Fernando Rojo de la Vega, por ejemplo, ha crecido como figura clave en el tejido territorial de Morena. Su paso por la campaña de Claudia Sheinbaum y su labor en la Secretaría de Bienestar lo colocan como un operador eficaz con proyección estatal. A su lado, políticos de larga data como Javier Lamarque y Lorenia Valles se muestran como cartas con peso histórico y legitimidad en la izquierda sonorense.
Karla Córdova, desde Guaymas, ha ganado terreno gracias a una gestión sólida en lo local, mientras que Heriberto Aguilar y Adolfo Salazar representan la línea dura del duracismo, con vínculos estrechos tanto con el gobernador como con la dirigencia nacional.
No menos visibles son perfiles como Álvaro Bracamonte o Wendy Briceño, quienes aportan capital académico, experiencia institucional o activismo de base.
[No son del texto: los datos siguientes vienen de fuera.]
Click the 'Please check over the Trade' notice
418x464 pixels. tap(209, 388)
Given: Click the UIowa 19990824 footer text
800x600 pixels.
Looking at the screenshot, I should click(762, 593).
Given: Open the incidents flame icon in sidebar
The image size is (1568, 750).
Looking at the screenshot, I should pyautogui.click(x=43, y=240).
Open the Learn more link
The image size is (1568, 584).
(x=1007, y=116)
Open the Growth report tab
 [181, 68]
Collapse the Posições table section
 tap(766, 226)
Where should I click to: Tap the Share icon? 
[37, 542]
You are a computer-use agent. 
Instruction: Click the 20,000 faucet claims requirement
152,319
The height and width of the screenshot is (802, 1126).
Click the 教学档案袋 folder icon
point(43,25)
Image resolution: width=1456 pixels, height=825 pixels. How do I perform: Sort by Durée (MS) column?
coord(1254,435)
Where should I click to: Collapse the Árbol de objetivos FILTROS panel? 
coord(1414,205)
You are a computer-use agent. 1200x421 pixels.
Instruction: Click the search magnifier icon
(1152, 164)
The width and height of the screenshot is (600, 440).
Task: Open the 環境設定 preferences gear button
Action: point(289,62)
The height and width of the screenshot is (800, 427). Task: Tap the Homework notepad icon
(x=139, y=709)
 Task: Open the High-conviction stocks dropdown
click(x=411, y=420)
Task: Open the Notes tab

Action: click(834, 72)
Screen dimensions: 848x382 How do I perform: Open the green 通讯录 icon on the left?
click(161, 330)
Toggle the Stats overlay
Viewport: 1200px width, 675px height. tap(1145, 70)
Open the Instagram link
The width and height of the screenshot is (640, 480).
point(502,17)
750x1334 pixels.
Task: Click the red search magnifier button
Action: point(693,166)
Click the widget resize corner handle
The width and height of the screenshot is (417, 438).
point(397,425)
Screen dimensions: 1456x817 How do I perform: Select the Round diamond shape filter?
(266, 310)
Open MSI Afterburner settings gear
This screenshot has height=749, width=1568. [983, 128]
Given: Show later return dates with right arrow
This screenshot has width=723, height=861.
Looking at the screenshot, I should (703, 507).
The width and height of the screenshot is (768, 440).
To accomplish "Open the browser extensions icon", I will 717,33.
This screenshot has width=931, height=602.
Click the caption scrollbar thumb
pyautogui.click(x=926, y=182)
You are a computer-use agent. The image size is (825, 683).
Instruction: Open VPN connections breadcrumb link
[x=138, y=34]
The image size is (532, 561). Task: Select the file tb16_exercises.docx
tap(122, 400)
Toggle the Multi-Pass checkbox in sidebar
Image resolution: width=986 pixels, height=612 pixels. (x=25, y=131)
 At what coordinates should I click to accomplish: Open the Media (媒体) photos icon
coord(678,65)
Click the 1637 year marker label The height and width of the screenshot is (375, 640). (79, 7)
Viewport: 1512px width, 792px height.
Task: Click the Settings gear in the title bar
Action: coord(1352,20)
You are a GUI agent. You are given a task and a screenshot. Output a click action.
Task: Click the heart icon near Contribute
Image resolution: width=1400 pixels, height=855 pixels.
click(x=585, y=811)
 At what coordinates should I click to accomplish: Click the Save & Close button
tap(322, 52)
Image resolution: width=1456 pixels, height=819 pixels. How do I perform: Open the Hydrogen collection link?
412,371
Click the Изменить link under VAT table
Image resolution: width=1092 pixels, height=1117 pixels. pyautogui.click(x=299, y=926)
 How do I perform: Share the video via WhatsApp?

Incluso nombres menos conocidos como Paulina Ocaña o Octavio Almada se abren paso como nuevas apuestas en un relevo generacional que ya no puede posponerse.
Morena se encuentra, pues, ante una bifurcación clave: definir no solo a su próximo abanderado o abanderada en Sonora, sino también cómo repartirá el poder en su ecosistema interno. Porque, aunque sólo uno tomará la estafeta por la gubernatura, los “premios de consolación” —diputaciones, alcaldías, posiciones estratégicas— serán decisivos para mantener la cohesión y evitar que el proceso se convierta en una debacle.
La danza de las corcholatas ha comenzado. Y aunque el espectáculo luce familiar, el desenlace aún está por escribirse.